- **Document and screenshot pointing entries**
::::::::

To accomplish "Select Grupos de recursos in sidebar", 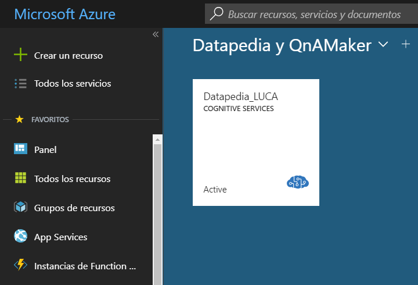I will [74, 208].
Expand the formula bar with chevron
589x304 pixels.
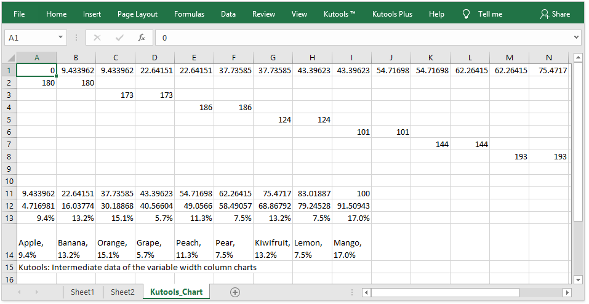pyautogui.click(x=576, y=38)
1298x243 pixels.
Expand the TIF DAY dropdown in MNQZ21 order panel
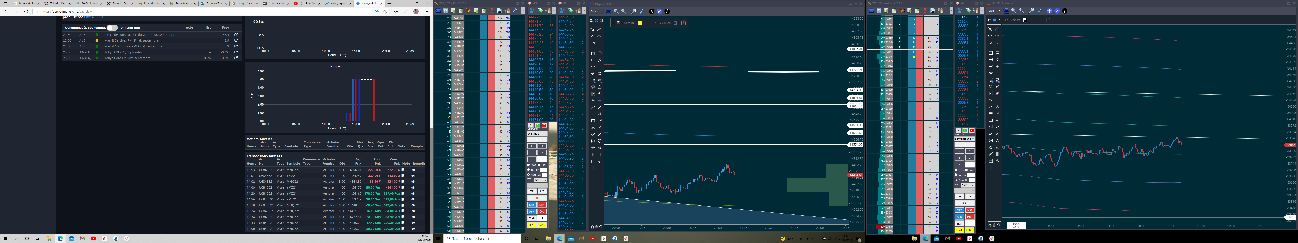pyautogui.click(x=540, y=180)
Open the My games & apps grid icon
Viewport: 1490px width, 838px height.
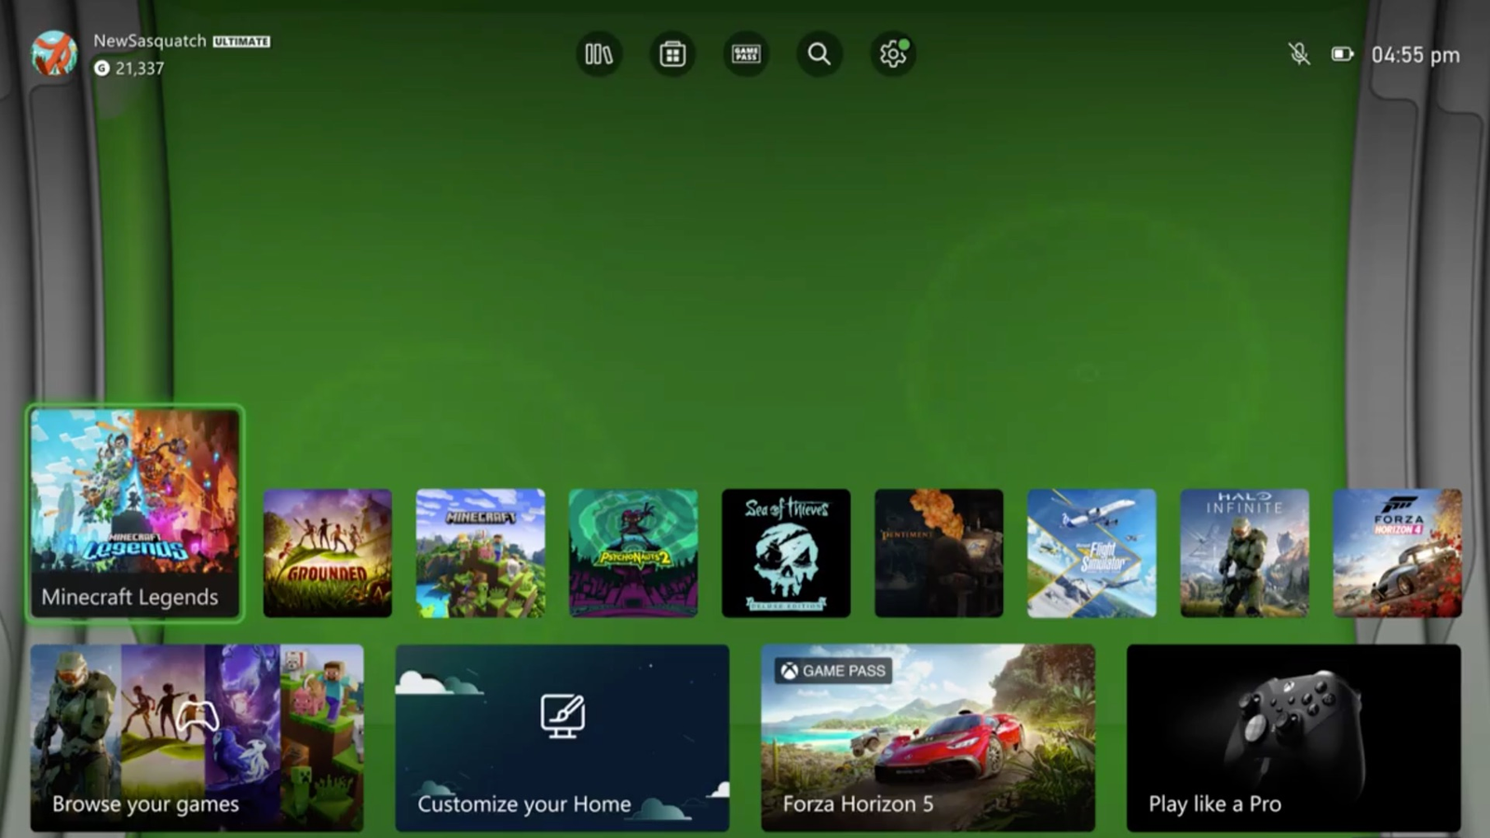coord(672,54)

::::::::

- **WORK TO COMPLETE**
Rewrite the data starting at the line containing "1298x243 pixels." and ending at the end of the data, replacing "dropdown" with "drop-down menu" and changing nothing else. Omit the pictures from your answer.

- **WORKED ANSWER**
1298x243 pixels.
Expand the TIF DAY drop-down menu in MNQZ21 order panel
pyautogui.click(x=540, y=180)
Open the My games & apps grid icon
Viewport: 1490px width, 838px height.
coord(672,54)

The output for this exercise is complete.